The 1999 GAO report, "Improper Restraint or Seclusion Use Places People at Risk" found that higher restraint rates exist for children and adolescents. Further, the report confirmed the incidents detailed in The Hartford Courant's 1998 five-part series that revealed an alarming number of deaths resulting from the inappropriate use of physical restraints in psychiatric treatment facilities across the United States. A 50-state survey conducted by the newspaper documented at least 142 deaths in the past decade connected to the use of physical restraints or to the practice of seclusion, with children accounting for more than 26% of those reported deaths. The GAO report also confirms that the "full extent of related injuries and deaths are unknown" due to no comprehensive reporting system. For more information on the 1999 GAO report, please see NAMI E-News Vol. 00-43 at http://www.nami.org/update/991001.html
To address concerns over the abuses of restraint and seclusion Congress passed the Children's Health Act of 2000 (P.L. 106-310), which was signed by former President Clinton on October 17, 2000. Among many other legislative issues, the Children's Health Act of 2000 contained federal standards for the use of restraint and seclusion. The regulations were separated into two separate sections, general requirements related to all facilities receiving federal appropriated funds and special requirements for "non-medical community -based facilities for children and youth. These standards apply only to psychiatric treatment facilities that receive federal funding.
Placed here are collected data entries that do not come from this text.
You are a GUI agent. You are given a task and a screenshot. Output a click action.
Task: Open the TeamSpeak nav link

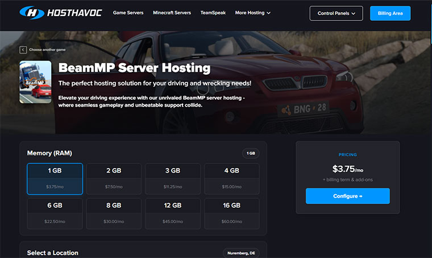coord(213,13)
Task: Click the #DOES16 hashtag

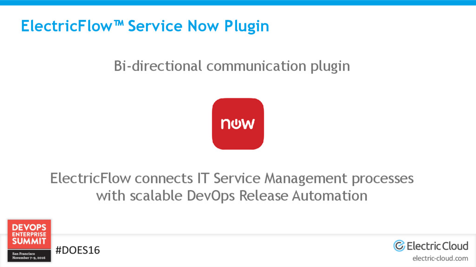Action: tap(78, 250)
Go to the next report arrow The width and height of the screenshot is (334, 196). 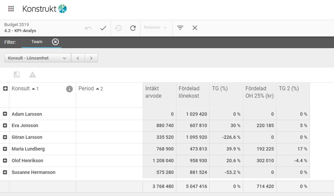click(x=91, y=58)
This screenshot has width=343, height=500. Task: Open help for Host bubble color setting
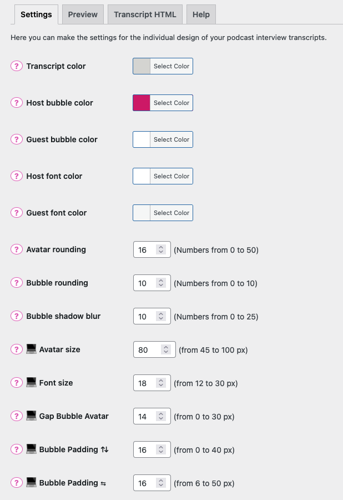(x=16, y=103)
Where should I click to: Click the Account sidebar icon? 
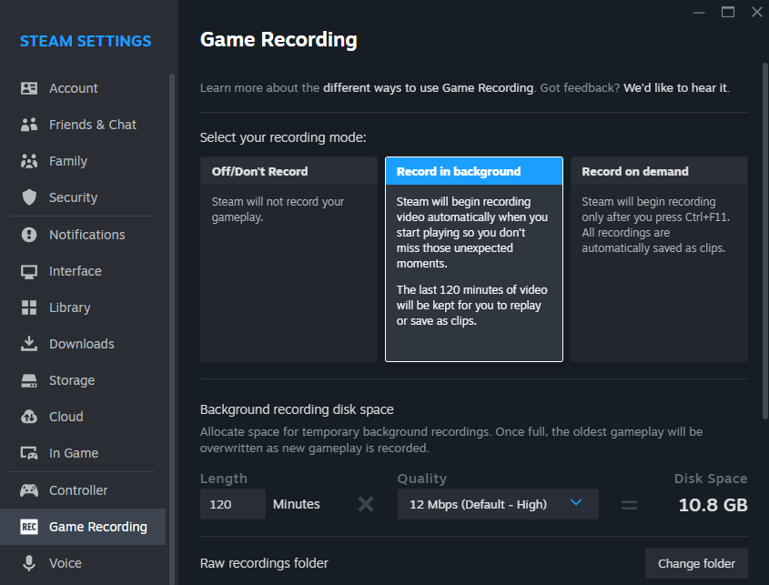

P.L. 106-310 does not impede any Federal or State law or regulations that provide greater protections than written in the Children's Health Act of 2000. Thus, past rules issued by the Health Care Financing Administration were affirmed. With the high rate of death and serious injury due to the inappropriate use of restraint and seclusion that was documented in the 1999 GAO report, the requirements issued by HCFA provide greater protections than those provided in the Children's Health Act of 2000.